## Text passage
Sunday 29 August 2010

We knew we were in trouble when my photographer's dive computer started speaking in French



St Moritz Watch Company in British Columbia made a fatal mistake - they asked for a quick note from any watch owner who might have had their lives saved by a St Moritz watch.
(asking a writer for a "brief note" especially when there is a prize on the line is like asking a politician on the stumps to say a "brief word or two")

Companies that have products to sell that might not normally gain media traction often resort to holding writing or photo contests to get attention. With the advent of Facebook and other Social Media sites, companies can now contact hundreds of thousands of people who have an interest in your product.
Even when a company is giving away a significant prize, in 2010 they don'need any mainstream media coverage to justify the monies spent on getting their product in the public eye. St Moritz makes a great watch and as an owner I recieved an emailed invitation to send in a story about how their watch might have saved my life (or at least did something unique).
Well turns out, my analog watch did help me once when a computer technology let me down.This story won't mean much to people who don't dive. And it is long winded. But as a freelance writer who gets paid by the word .... and besides, there is a $5,000 watch prize at stake. Will let you know how it goes.
(I posted this here rather than my "stories published blog" because while being a true story, this is all about getting that extra 20 minutes of fame for a product most people in the world will never have heard of ... till now.)

WATCH THIS STORY ABOUT HOW UNDERWATER NO ONE CAN HEAR IT TICK

My wife bought my first dive watch from St Moritz at Underwater Canada 29 years ago. St Moritz had sent only one person out to the now defunct national dive show and convention. My wife looked after the St Moritz booth every now and then during the 2-day show to allow for bathroom breaks. In return she got a great price on my first dive watch.
Two years later I traded it in, again at Underwater Canada. I got a Chronosport UDT. I still have it today, thanks in part to always making sure that St Moritz handled the servicing for my timepiece. Although to be honest, like the family's 100 year-old axe (when the handle broke in 1920 it was replaced, then the axe head was replaced in 1950 and the handle was again replaced in 1980) there isn't much, besides the bezel and the watchface that dates back to that 1988 dive show.
It was the all-original watch that saved my ass in the late 1990s.
As I remember it, this is how it happened. I was on assignment in Miami for Diver Magazine and was also helping out with a TV science show. We were looking at the city's artifical reef project. Miami was building reefs to help protect the fish stock and to give divers cool things to dive on. There were ships sunk, old army tanks were stacked onto the sand and even an oil rig was dropped on the bottom just off Miami Beach.
My photographer had his own TV show and as a result received a lot of new equipment that was, at the time, cutting edge and meant to replace all the old fashion dive gear things like pressure gauges, depth gauges and watches. Not all the prototype gear he received, made it into the marketplace.
The two of us - and 2 network cameramen - decided to use a new integrated kit that fed all the critical information one needs - depth, bottom time, decompression information and air consumption - into a single source. As an added feature of this (back then) experimental equipment, you could hear the basic dive information through a speaker that was attached to one's mask strap.
We went out to sea on a dive boat filled with students who were in training to become professional dive guides. The students didn't care about the terrible viz, the current or the wildlife - they had to get their underwater hours in as quickly as possible.

Pointing records for text and elements
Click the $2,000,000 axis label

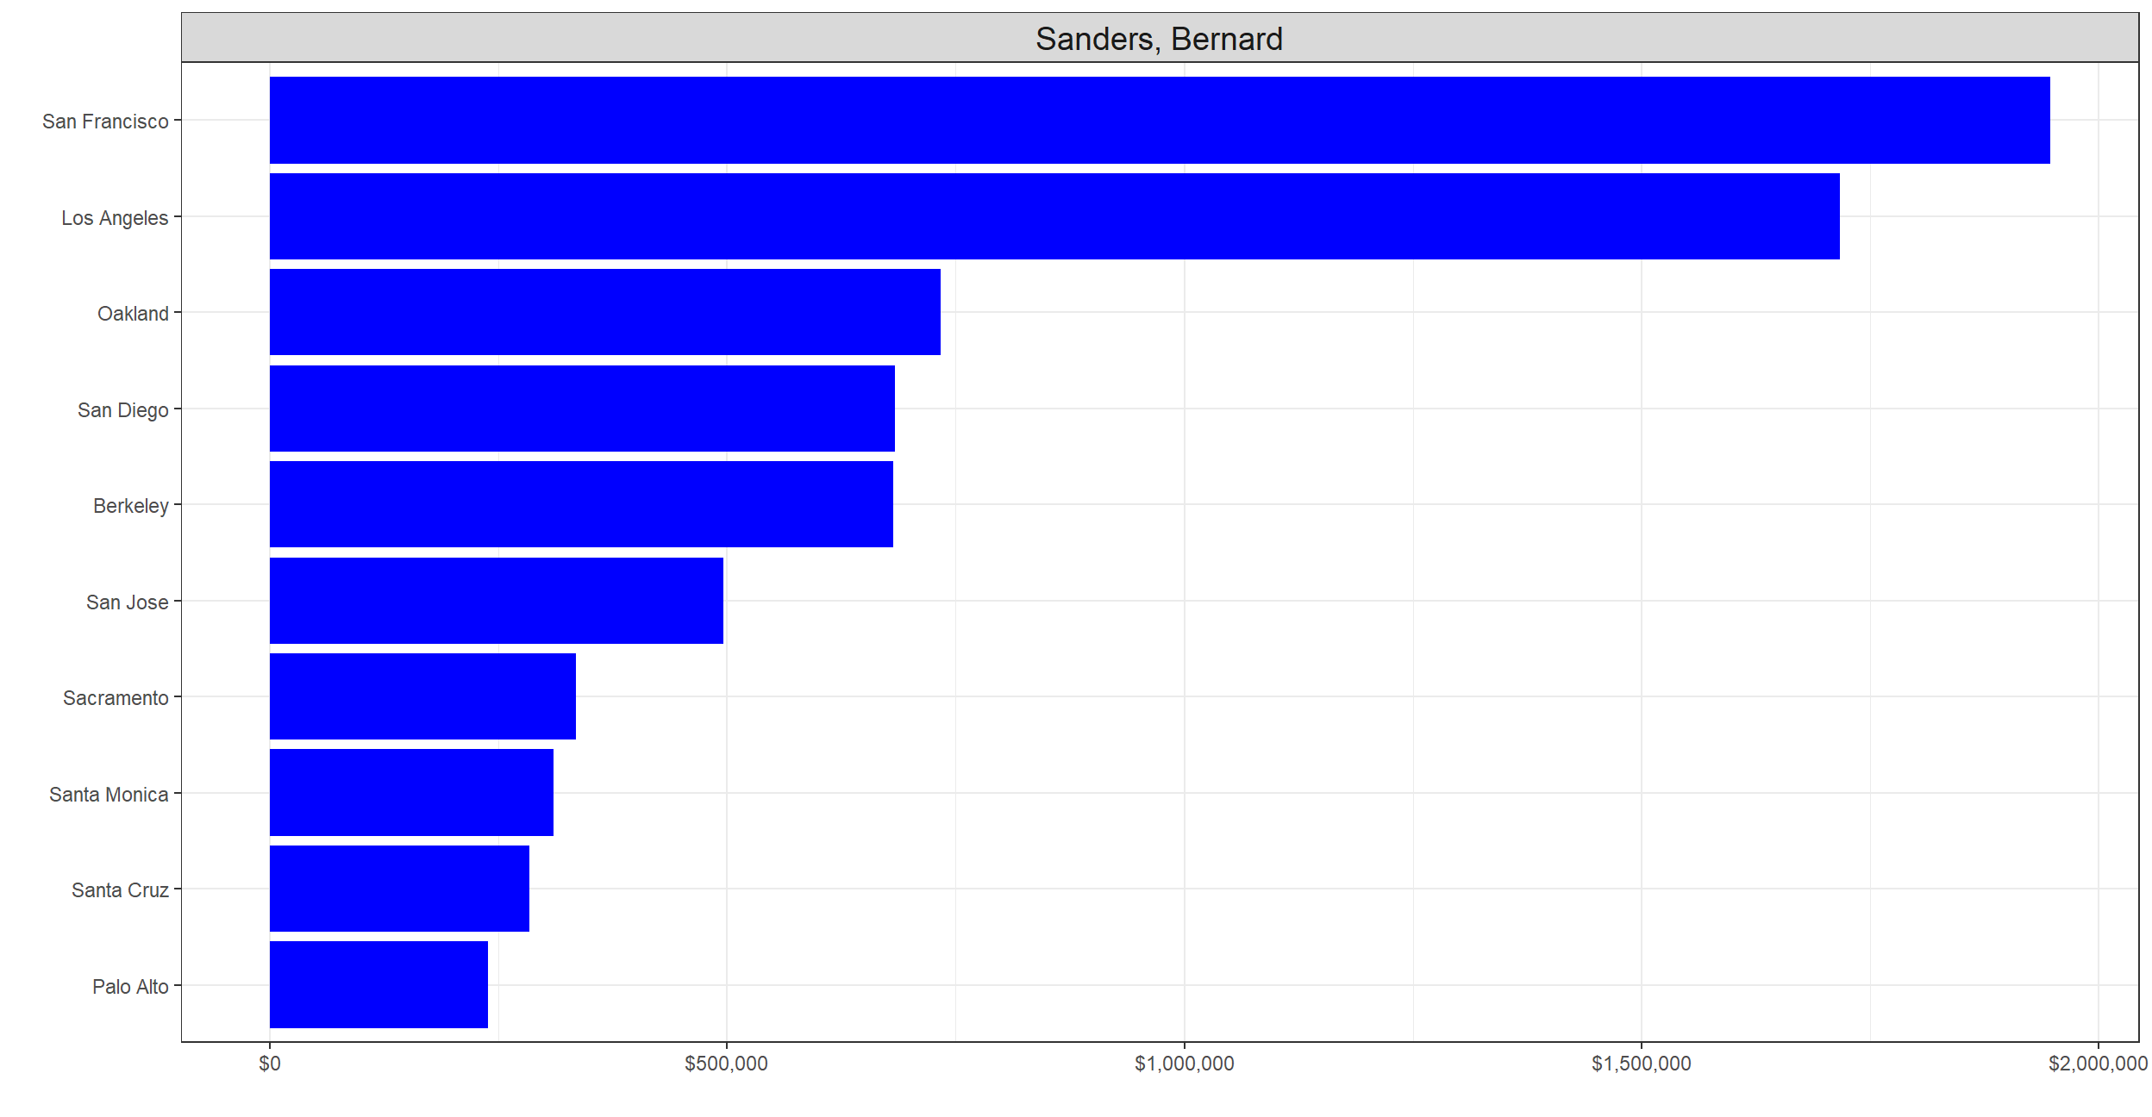click(x=2097, y=1064)
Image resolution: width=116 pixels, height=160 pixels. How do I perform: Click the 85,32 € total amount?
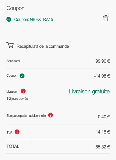point(103,147)
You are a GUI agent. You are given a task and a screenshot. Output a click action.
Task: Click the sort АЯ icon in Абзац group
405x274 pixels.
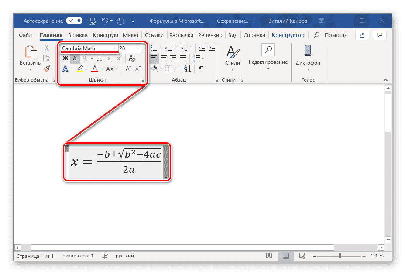click(x=187, y=69)
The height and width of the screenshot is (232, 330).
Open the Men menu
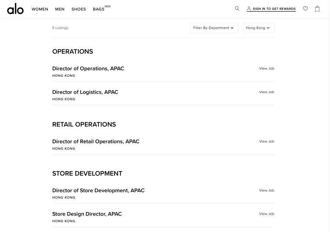click(60, 9)
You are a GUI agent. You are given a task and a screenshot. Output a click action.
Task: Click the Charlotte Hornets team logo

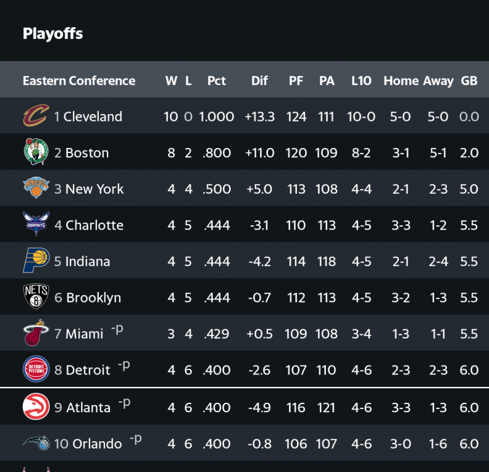click(x=36, y=225)
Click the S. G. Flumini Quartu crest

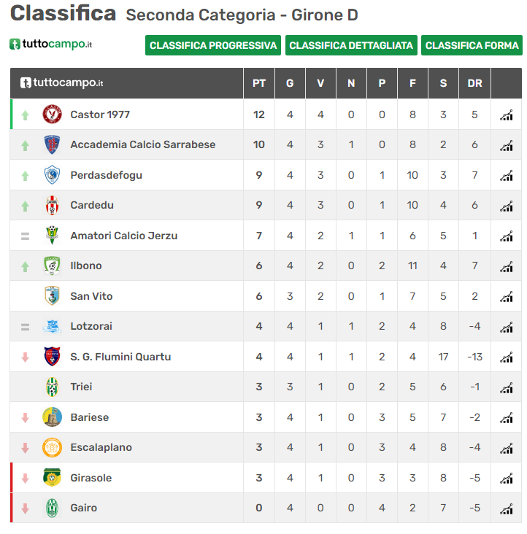(x=52, y=357)
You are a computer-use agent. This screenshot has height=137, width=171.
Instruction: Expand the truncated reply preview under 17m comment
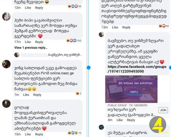click(x=65, y=55)
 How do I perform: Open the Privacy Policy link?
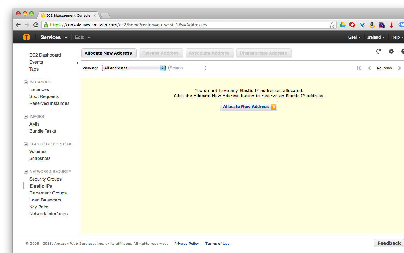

## What you need to do
1. Repeat the passage of the dive watch blog post from "Even when a" up to and including "of ... till now.)".
2. In the dive watch blog post, what watch did the writer get when he traded in his first dive watch?
3. Write the next part of the dive watch blog post, picking up after its last sentence.

## Outputs
1.
Even when a company is giving away a significant prize, in 2010 they don'need any mainstream media coverage to justify the monies spent on getting their product in the public eye. St Moritz makes a great watch and as an owner I recieved an emailed invitation to send in a story about how their watch might have saved my life (or at least did something unique).
Well turns out, my analog watch did help me once when a computer technology let me down.This story won't mean much to people who don't dive. And it is long winded. But as a freelance writer who gets paid by the word .... and besides, there is a $5,000 watch prize at stake. Will let you know how it goes.
(I posted this here rather than my "stories published blog" because while being a true story, this is all about getting that extra 20 minutes of fame for a product most people in the world will never have heard of ... till now.)

2. A Chronosport UDT.

3.
Our first dive of the day was an old oil rig. Our plan was to descend to 100 feet and film a pair of resident Mako sharks who fed on the reef eco-system that had grown up on this deep water artifical reef.
The current was ripping. We had to haul ourselves hand-over-fist down the line to get to the oil rig's platform. It was hard pulling ourselves down since we were all carrying a lot of lighting gear, video and still cameras. My three companions, anxious to shed as much gear as possible, went without a backup computer,depth gauge or watch. I refused to part with my St Moritz Chronosport and a waterproof NAUI dive table card.
All the way down to 100 ft my computer kept talking to me. Every 5ft it shouted out the depth. When I got to a cross-section on the submerged platform, I immediately, as is my practice, checked my watch. I noted the time and listened to the depth.
To get out of the way and to escape the current I waited on the leeside of the huge, coral covered leg that the anchor line was tied to. I watched the cameramen, fighting the current, as they pulled themselves down to my level. Behind them, coming through the gloom was a pack of dive students, pushing and crowding each other as they raced to get to where I hovered.
When my crew reached this spot of calm, I gave them the OK sign. I got two OK's back. The third cameraman wasn't happy. He was slapping the side of his head, he wasn't having ear problems he was having hearing problems, for some reason he had accidently set his computer to verbally give all readouts in metric and in FRENCH!
When it comes to shooting for TV, cameramen are expected to suck it up - sharks,ripping current and malfuctioning computers be damned. They decided, through a lot of gesturing that they would share time/depth information with each other. They began filming, while I did what I do best ... staying off camera and taking life easy. I watched the dive students getting blown off the artifical reef and then having to swim their hardest to get back to the shelter of the platform. I watched a pair of Blue Makos effortly swim against the rage and luckily into the frame of our videocameras.
About 15-minutes into my dive I realized my computer had gone silent. I had no idea of my bottom time, or how much air I had. I turned to my cameramen to tell them I was heading up. They weren't there.
I spotted them on ascending up the line a long swim away. Two of the cameramen were breathing off the same tank. The third was carrying most of the gear. One signalled that they were leaving me to make it up on my one.
They were swimming in a controlled,albeit rushed, fashion. Like me, their units had stopped talking - in any language - and their gauge was flashing zeros. One of the cameramen had drained his tank fighting the current, unaware that he was low until it became hard to breathe.
They were on the line, not sure of their bottom time, maximum depth or amount of air remaining. To make matters worse, a horde of dive students were coming up the line like a just launched space shuttle. Politness was not part of their playbook and they pushed and shoved my buddies out of the way as they too tried to decompress on the line, at exactly the same spot.
Meanwhile down below, with my watch and with my dive tables I planned my exit strategy. I swam three times my body length up the leg of the platform, giving myself more bottom time. I waited until the would-be-dive masters had cleared the bottom section of the line.
I made it to the rope and began pulling myself up towards the surface. I watched the second hand on the St Moritz to monitor my ascent rate. I kept my eyes on the divers overtop of me, and watched as they finished their enmasse stop at 15 ft. When they moved to the stern of the boat, I climbed up to where they had hung. I took a 5-minute stop, entertaining myself by watching the divers attempt a group exit onto the dive platform all at the same time. Just before I climbed onto the ladder my computer started talking to me again and in English!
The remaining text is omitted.